The property also features a publicly accessible garden space, and nearby, the couple is building Trailhead Terraces, a group of five long-term rental units, and plan to add a fine pasta facility for his brother-in-law, Donato De Santis.


Florencia Velázquez of Santa Fe, right, serves diners at Cafecito on Friday. The eatery recently opened in the space occupied by coffee-tea-restaurant-botanical enterprise Opuntia.

It was De Santis, a well-known Italian chef, and his wife, Paglayan’s sister, who live in Argentina, who convinced Paglayan to transform his idea for a “little coffee place” into something more ambitious.

“They came in and helped us create the first draft of the menu,” Paglayan said. “I would never have done it without them.”

The result is a lunch and dinner menu with a decidedly international flair. The menu features both Argentinian and Armenian dishes, celebrations of the couple’s heritage; they use Italian-based Lavazza coffee, there’s tiramisu and affogato in the dessert lineup, and a recent special featured a tender, cheesy bed of polenta topped with a hearty, rich bolognese.

“Owning a restaurant is a way to find part of your identity,” Paglayan said. “It’s been a really nice adventure.”

He contributed a number of the recipes himself, including a split pea soup and an Armenian Medze plate with baba ganoush, hummus, tabouleh and a tart, refreshing laban (strained yogurt with mint) served with pita bread. He makes the muesli (served with yogurt and fruit) himself.

“It’s all true to their heritage,” general manager Stephanie Wilson said.

**Problem A:** According to the article about Cafecito, who is the restaurant's general manager?
**Problem B:** Update the article about Cafecito from "The result is" to "Stephanie Wilson said.", replacing "Lavazza" with "Illy".
**Problem C:**
Do these statements agree with the article about Cafecito? Answer yes or no for each, and quote the words that decide it.
(i) Donato De Santis lives in Argentina.
(ii) Trailhead Terraces is a group of ten long-term rental units.
(iii) Paglayan buys the muesli ready-made.

**Information shown:**
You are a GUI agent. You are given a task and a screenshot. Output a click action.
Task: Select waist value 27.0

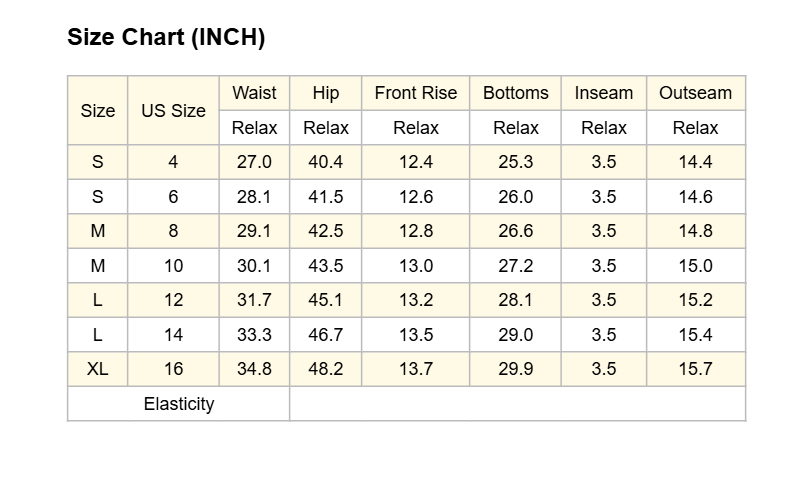(255, 162)
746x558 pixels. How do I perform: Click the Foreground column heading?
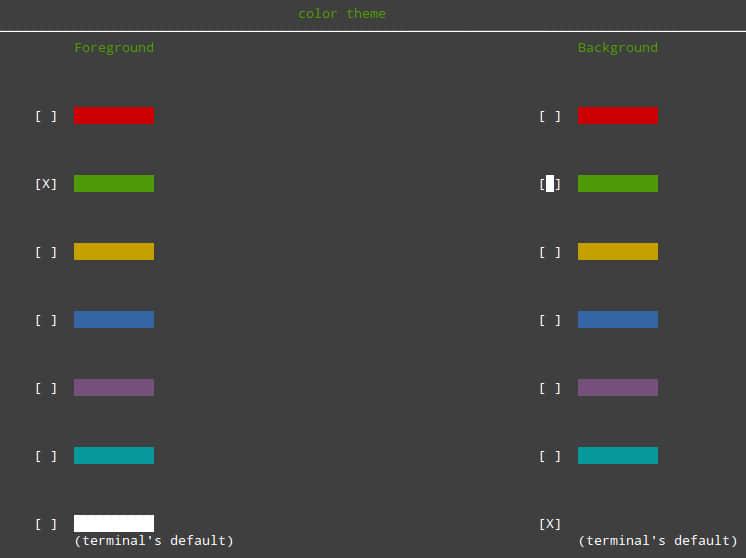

**Task solution A:** Stephanie Wilson.

**Task solution B:**
The result is a lunch and dinner menu with a decidedly international flair. The menu features both Argentinian and Armenian dishes, celebrations of the couple’s heritage; they use Italian-based Illy coffee, there’s tiramisu and affogato in the dessert lineup, and a recent special featured a tender, cheesy bed of polenta topped with a hearty, rich bolognese.

“Owning a restaurant is a way to find part of your identity,” Paglayan said. “It’s been a really nice adventure.”

He contributed a number of the recipes himself, including a split pea soup and an Armenian Medze plate with baba ganoush, hummus, tabouleh and a tart, refreshing laban (strained yogurt with mint) served with pita bread. He makes the muesli (served with yogurt and fruit) himself.

“It’s all true to their heritage,” general manager Stephanie Wilson said.

**Task solution C:**
(i) Yes: "De Santis, a well-known Italian chef, and his wife, Paglayan’s sister, who live in Argentina"
(ii) No: "a group of five long-term rental units"
(iii) No: "He makes the muesli (served with yogurt and fruit) himself."